Bioinformatic gene analysis for potential biomarkers and therapeutic targets of Parkinson's disease based on neutrophil extracellular traps

Abstract

Abstract Neutrophil extracellular traps (NETs) provide key innate immune mechanisms, and studies have shown innate immunity and adaptive immunity are directly linked in Parkinson’s disease (PD) pathology. However, there are few studies on NETs in PD. Differential analysis was implemented to acquire differentially expressed genes (DEGs) between PD and Control, and between high- and low-score groups obtained by GSVA. Then, the DEGs between PD and Control groups, DEGs between the two score groups, and the genes in the critical module were overlapped to achieve the overlapping genes. Next, five kinds of algorithms in the PPI were performed to achieve biomarkers. Subsequently, a nomogram for forecasting PD probability was created. Enrichment analysis and immune infiltration analysis was conducted of biomarkers. qRT-PCR was performed to verify the expression trends of three biomarkers.

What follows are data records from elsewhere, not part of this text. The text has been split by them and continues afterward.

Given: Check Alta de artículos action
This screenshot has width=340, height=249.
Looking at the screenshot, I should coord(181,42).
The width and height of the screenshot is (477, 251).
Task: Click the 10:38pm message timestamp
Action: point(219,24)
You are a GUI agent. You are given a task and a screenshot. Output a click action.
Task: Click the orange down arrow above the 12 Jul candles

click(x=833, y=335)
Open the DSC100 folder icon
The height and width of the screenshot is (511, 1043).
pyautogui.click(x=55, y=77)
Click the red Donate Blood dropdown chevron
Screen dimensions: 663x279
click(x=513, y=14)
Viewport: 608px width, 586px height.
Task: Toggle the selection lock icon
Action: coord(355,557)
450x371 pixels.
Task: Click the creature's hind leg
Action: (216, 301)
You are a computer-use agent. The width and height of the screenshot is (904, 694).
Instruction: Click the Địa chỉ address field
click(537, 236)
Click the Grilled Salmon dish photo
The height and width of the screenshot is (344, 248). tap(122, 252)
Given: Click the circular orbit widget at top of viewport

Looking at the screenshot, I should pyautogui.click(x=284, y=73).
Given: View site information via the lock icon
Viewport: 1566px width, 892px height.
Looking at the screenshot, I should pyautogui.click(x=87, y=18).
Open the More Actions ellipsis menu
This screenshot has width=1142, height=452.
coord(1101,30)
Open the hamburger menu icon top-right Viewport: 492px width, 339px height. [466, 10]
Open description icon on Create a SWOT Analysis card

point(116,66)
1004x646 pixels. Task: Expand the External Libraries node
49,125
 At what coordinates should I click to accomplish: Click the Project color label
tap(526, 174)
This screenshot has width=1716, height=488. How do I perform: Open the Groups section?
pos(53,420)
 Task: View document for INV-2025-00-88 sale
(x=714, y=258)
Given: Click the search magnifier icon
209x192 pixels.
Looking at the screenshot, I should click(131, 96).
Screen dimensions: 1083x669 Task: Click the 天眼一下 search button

Results shown there were 798 DEGs between PD and Control groups and 168 DEGs between high- and low-score groups obtained by differential analyses. The pink module containing 926 genes was identified as the critical module. According to the intersection, 43 overlapping genes were screened out. Furthermore, GPR78, CADM3, and CACNA1E were confirmed as biomarkers. Moreover, we found that biomarkers mainly participated in pathways, such as ‘hydrogen peroxide catabolic process’ and ‘cell cycle’. Five kinds of differential immune cells between PD and Control groups were identified. Finally, the qRT-PCR result showed that GPR78, CADM3, and CACNA1E all up-regulated in the PD group. Our study authenticated GPR78, CADM3, and CACNA1E as the biomarkers were associated with PD. It provides an original reference for the diagnosis and treatment of PD.